* Begin RECORDS FOR THIS EXERCISE *

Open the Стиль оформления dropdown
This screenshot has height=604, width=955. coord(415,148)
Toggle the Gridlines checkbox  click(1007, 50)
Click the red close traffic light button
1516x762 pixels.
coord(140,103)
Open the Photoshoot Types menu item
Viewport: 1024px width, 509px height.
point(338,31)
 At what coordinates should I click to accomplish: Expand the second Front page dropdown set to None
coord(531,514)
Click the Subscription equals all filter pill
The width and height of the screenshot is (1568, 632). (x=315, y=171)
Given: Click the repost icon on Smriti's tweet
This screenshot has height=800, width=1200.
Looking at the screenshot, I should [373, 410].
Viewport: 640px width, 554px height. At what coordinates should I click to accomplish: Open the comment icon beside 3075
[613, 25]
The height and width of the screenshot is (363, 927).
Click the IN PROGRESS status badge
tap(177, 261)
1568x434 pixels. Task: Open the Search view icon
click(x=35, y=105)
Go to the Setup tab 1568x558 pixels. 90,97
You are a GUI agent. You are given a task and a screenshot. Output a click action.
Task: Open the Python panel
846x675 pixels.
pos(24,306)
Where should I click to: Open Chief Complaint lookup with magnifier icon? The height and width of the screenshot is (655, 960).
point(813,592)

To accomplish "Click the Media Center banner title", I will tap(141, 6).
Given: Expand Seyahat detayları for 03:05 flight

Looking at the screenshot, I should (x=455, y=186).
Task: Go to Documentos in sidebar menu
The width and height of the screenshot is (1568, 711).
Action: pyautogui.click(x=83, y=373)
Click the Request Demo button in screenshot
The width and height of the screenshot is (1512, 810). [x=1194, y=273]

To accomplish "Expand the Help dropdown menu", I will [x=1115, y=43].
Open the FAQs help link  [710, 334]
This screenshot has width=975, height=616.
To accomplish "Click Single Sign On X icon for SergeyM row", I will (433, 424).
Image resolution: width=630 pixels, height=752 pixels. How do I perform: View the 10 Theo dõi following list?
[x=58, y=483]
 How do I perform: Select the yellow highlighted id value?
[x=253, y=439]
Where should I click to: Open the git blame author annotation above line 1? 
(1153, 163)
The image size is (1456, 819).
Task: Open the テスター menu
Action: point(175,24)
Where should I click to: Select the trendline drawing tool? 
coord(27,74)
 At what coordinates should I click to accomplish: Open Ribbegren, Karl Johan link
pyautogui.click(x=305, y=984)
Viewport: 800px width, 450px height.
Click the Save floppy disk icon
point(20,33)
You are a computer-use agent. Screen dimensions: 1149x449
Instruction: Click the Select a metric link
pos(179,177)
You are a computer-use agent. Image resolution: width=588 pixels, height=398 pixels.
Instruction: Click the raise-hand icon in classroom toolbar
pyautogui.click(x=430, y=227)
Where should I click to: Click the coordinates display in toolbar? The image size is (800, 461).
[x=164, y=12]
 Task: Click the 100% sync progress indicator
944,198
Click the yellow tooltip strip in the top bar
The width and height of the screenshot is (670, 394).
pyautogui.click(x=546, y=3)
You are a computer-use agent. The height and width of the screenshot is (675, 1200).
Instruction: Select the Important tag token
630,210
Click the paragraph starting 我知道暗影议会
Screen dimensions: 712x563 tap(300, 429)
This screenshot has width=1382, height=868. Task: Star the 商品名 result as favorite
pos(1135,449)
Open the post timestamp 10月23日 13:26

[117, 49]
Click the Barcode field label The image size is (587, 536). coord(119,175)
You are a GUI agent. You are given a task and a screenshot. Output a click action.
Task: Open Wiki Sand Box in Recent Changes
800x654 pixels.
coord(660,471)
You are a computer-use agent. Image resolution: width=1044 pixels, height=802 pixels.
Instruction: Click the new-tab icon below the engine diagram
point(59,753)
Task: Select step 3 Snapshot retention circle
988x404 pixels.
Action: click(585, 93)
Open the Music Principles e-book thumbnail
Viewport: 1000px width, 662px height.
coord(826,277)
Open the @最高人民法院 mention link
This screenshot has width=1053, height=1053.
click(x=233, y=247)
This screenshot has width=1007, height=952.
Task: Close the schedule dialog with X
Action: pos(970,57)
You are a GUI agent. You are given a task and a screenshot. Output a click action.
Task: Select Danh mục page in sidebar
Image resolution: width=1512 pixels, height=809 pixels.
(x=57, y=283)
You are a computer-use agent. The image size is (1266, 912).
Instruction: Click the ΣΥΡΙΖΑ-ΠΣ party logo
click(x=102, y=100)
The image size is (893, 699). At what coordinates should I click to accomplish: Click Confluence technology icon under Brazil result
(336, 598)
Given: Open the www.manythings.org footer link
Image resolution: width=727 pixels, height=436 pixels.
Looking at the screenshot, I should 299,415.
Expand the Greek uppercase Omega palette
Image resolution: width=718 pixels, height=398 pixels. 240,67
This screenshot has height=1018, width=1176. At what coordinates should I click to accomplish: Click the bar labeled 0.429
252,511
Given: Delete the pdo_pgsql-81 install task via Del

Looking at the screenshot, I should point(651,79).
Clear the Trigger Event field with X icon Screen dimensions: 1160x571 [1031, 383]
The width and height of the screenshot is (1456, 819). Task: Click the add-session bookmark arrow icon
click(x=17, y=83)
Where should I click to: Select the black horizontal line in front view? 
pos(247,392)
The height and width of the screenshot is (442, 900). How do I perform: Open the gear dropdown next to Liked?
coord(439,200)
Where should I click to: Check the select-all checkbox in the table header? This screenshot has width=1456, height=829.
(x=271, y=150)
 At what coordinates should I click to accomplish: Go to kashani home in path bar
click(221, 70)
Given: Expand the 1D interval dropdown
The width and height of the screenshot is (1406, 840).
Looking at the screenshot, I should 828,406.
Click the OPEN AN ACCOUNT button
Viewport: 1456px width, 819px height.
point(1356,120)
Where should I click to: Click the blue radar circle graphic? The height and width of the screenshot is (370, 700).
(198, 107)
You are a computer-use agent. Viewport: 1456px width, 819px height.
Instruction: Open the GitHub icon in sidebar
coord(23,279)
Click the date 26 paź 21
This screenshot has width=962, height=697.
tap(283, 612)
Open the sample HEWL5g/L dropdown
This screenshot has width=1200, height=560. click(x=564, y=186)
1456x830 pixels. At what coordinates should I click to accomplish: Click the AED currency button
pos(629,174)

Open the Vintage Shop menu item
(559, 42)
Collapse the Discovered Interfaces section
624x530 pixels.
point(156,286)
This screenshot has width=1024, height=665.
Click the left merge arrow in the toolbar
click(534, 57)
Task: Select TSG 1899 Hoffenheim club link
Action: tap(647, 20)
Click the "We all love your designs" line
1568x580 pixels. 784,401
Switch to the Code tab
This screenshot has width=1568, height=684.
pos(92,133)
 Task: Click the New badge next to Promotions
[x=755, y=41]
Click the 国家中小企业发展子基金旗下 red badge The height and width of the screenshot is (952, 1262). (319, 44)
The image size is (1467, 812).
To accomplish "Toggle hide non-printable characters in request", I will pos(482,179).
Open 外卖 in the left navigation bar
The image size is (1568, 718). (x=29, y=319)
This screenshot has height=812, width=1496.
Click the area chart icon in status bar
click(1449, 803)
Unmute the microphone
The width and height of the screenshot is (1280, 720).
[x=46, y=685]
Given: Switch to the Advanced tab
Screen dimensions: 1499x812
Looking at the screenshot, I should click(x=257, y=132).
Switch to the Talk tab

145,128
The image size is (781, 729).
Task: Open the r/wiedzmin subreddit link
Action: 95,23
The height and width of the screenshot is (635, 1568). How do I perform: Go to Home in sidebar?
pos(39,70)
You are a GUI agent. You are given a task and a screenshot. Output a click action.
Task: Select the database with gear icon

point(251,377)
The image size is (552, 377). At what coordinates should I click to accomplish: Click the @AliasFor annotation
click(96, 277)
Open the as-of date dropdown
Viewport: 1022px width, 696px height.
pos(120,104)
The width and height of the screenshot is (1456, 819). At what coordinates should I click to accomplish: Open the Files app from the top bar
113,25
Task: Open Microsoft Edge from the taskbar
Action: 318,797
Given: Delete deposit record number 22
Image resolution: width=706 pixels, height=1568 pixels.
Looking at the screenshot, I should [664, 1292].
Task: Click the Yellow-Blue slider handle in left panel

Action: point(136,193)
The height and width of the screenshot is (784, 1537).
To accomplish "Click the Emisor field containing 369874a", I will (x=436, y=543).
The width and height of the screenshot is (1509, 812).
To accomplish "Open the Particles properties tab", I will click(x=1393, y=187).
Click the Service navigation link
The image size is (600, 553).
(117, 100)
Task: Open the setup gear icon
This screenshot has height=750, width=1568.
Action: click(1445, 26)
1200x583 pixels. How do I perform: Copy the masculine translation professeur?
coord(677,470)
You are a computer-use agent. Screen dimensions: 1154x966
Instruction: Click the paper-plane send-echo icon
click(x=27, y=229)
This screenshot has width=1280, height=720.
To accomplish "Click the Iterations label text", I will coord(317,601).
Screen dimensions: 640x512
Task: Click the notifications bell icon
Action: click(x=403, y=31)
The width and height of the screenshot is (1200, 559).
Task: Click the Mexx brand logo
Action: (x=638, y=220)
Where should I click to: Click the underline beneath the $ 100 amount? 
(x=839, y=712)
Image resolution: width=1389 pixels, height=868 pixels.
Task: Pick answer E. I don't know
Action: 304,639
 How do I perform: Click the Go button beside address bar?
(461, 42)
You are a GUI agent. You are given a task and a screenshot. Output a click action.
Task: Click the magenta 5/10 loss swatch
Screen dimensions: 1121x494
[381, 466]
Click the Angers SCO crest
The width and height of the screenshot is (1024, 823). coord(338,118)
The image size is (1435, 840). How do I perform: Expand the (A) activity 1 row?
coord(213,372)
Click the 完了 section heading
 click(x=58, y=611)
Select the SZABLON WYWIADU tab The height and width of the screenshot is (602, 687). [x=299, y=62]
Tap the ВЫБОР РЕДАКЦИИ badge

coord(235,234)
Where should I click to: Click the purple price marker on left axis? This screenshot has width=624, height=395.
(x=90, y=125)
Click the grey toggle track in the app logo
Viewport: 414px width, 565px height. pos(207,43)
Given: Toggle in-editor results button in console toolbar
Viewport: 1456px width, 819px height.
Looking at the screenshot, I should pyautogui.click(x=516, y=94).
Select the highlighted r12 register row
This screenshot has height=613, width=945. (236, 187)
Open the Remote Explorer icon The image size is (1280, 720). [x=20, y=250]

* End RECORDS FOR THIS EXERCISE *

DIRECTIONS:
Put the lines of the listing into a JSON list of strings, one string per line, starting with the line containing "Click the yellow tooltip strip in the top bar" and running through the line containing "Clear the Trigger". Include both of those lines, skip blank lines, and leave out everything outside that range.

RESPONSE FOR THIS EXERCISE:
[
  "Click the yellow tooltip strip in the top bar",
  "The width and height of the screenshot is (670, 394).",
  "pyautogui.click(x=546, y=3)",
  "You are a computer-use agent. The height and width of the screenshot is (675, 1200).",
  "Instruction: Select the Important tag token",
  "630,210",
  "Click the paragraph starting 我知道暗影议会",
  "Screen dimensions: 712x563 tap(300, 429)",
  "This screenshot has width=1382, height=868. Task: Star the 商品名 result as favorite",
  "pos(1135,449)",
  "Open the post timestamp 10月23日 13:26",
  "[117, 49]",
  "Click the Barcode field label The image size is (587, 536). coord(119,175)",
  "You are a GUI agent. You are given a task and a screenshot. Output a click action.",
  "Task: Open Wiki Sand Box in Recent Changes",
  "800x654 pixels.",
  "coord(660,471)",
  "You are a computer-use agent. Image resolution: width=1044 pixels, height=802 pixels.",
  "Instruction: Click the new-tab icon below the engine diagram",
  "point(59,753)",
  "Task: Select step 3 Snapshot retention circle",
  "988x404 pixels.",
  "Action: click(585, 93)",
  "Open the Music Principles e-book thumbnail",
  "Viewport: 1000px width, 662px height.",
  "coord(826,277)",
  "Open the @最高人民法院 mention link",
  "This screenshot has width=1053, height=1053.",
  "click(x=233, y=247)",
  "This screenshot has width=1007, height=952.",
  "Task: Close the schedule dialog with X",
  "Action: pos(970,57)",
  "You are a GUI agent. You are given a task and a screenshot. Output a click action.",
  "Task: Select Danh mục page in sidebar",
  "Image resolution: width=1512 pixels, height=809 pixels.",
  "(x=57, y=283)",
  "You are a computer-use agent. The image size is (1266, 912).",
  "Instruction: Click the ΣΥΡΙΖΑ-ΠΣ party logo",
  "click(x=102, y=100)",
  "The image size is (893, 699). At what coordinates should I click to accomplish: Click Confluence technology icon under Brazil result",
  "(336, 598)",
  "Given: Open the www.manythings.org footer link",
  "Image resolution: width=727 pixels, height=436 pixels.",
  "Looking at the screenshot, I should 299,415.",
  "Expand the Greek uppercase Omega palette",
  "Image resolution: width=718 pixels, height=398 pixels. 240,67",
  "This screenshot has height=1018, width=1176. At what coordinates should I click to accomplish: Click the bar labeled 0.429",
  "252,511",
  "Given: Delete the pdo_pgsql-81 install task via Del",
  "Looking at the screenshot, I should point(651,79).",
  "Clear the Trigger Event field with X icon Screen dimensions: 1160x571 [1031, 383]"
]